* [Problemy i zadania]
1. Przedstaw w formie listy akapit tekstu o Wniebowstąpieniu zaczynający się od słów „Po rozmowie z nimi”. Zachowaj wszystkie jego główne fakty.
2. Dopisz kolejny fragment tekstu o Wniebowstąpieniu, zaczynając zaraz po jego ostatnim zdaniu.

Ewangelia z uroczystości Wniebowstąpienia Pańskiego wraz z komentarzem. «Idźcie na cały świat i głoście Ewangelię wszelkiemu stworzeniu!» Pan Jezus, podobnie jak uczniów w dniu Wniebowstąpienia, gromadzi nas każdego dnia w swoim sercu. I pragnie posłużyć się nami, aby dać światu tę prawdziwą radość, której mu brakuje. Chce, abyśmy byli świadkami tego co widzieliśmy i słyszeliśmy, jego ran, jego Miłości…

Ewangelia (Mk 16, 15-20)

Jezus, ukazawszy się Jedenastu, powiedział do nich:

«Idźcie na cały świat i głoście Ewangelię wszelkiemu stworzeniu! Kto uwierzy i przyjmie chrzest, będzie zbawiony; a kto nie uwierzy, będzie potępiony. Te zaś znaki towarzyszyć będą tym, którzy uwierzą: w imię moje złe duchy będą wyrzucać, nowymi językami mówić będą; węże brać będą do rąk, i jeśliby co zatrutego wypili, nie będzie im szkodzić. Na chorych ręce kłaść będą, a ci odzyskają zdrowie».

Po rozmowie z nimi Pan Jezus został wzięty do nieba i zasiadł po prawicy Boga. Oni zaś poszli i głosili Ewangelię wszędzie, a Pan współdziałał z nimi i potwierdzał naukę znakami, które jej towarzyszyły.


Komentarz

Czterdzieści dni po Zmartwychwstaniu Jezus Chrystus na nowo spotyka się ze swoimi uczniami, mężczyznami i kobietami, którzy towarzyszyli mu podczas trzech ostatnich lat, jego najbliższymi przyjaciółmi.

Wychodzą z Jerozolimy w stronę Betanii. Przechodzą przez ulice i place miasta i kierują się ku Górze Oliwnej.

* [Segment danych]
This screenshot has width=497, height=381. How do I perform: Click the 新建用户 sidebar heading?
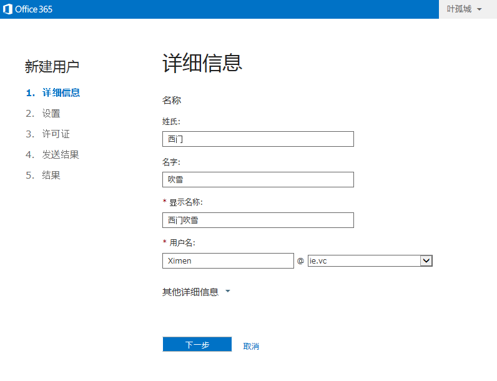tap(52, 66)
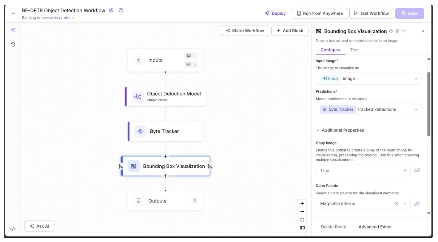
Task: Clear the Matplotlib Inferno palette selection
Action: tap(396, 203)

* [Odpowiedzi pisemne]
1.
- Po rozmowie z Jedenastoma Pan Jezus został wzięty do nieba.
- Zasiadł po prawicy Boga.
- Uczniowie poszli i wszędzie głosili Ewangelię.
- Pan współdziałał z nimi i potwierdzał naukę znakami, które jej towarzyszyły.

2.
W pewnej chwili, Pan Jezus zatrzymuje się, gromadzi ich wokół siebie i daje im ostatni rozkaz: «Idźcie na cały świat i głoście Ewangelię wszelkiemu stworzeniu!» Patrzy na nich i wznosząc się ku niebu żegna się błogosławiąc ich.

Oni, pełni radości, wracają do świętego miasta i stamtąd rozpoczynają głoszenie dobrej nowiny całemu światu.

Ale jak to możliwe, że niewielka grupka zalęknionych mężczyzn i kobiet, bez wielkich zdolności, porywa się na taką przygodę? Jak to możliwe, że wracają do Jerozolimy pełni radości, skoro Jezus Chrystus właśnie się z nimi pożegnał?

Logiczne byłoby gdyby po tym wydarzeniu byli bardziej zaniepokojeni i smutni. Świat w którym żyją nie zmienił się, Pan Jezus ostatecznie odszedł i co więcej przekazał im zadanie pozornie nie do wykonania. Mają być świadkami miłości Boga do ludzi, świadkami jego męki, śmierci i zmartwychwstania. Zaczynając od Jerozolimy, miasta, które skazało go na śmierć, miejsca porażki. Aż po krańce świata. Świata oddalonego od Boga.

A jednak, wszystko to nie napełnia ich ani niepokojem ani smutkiem. Wręcz przeciwnie.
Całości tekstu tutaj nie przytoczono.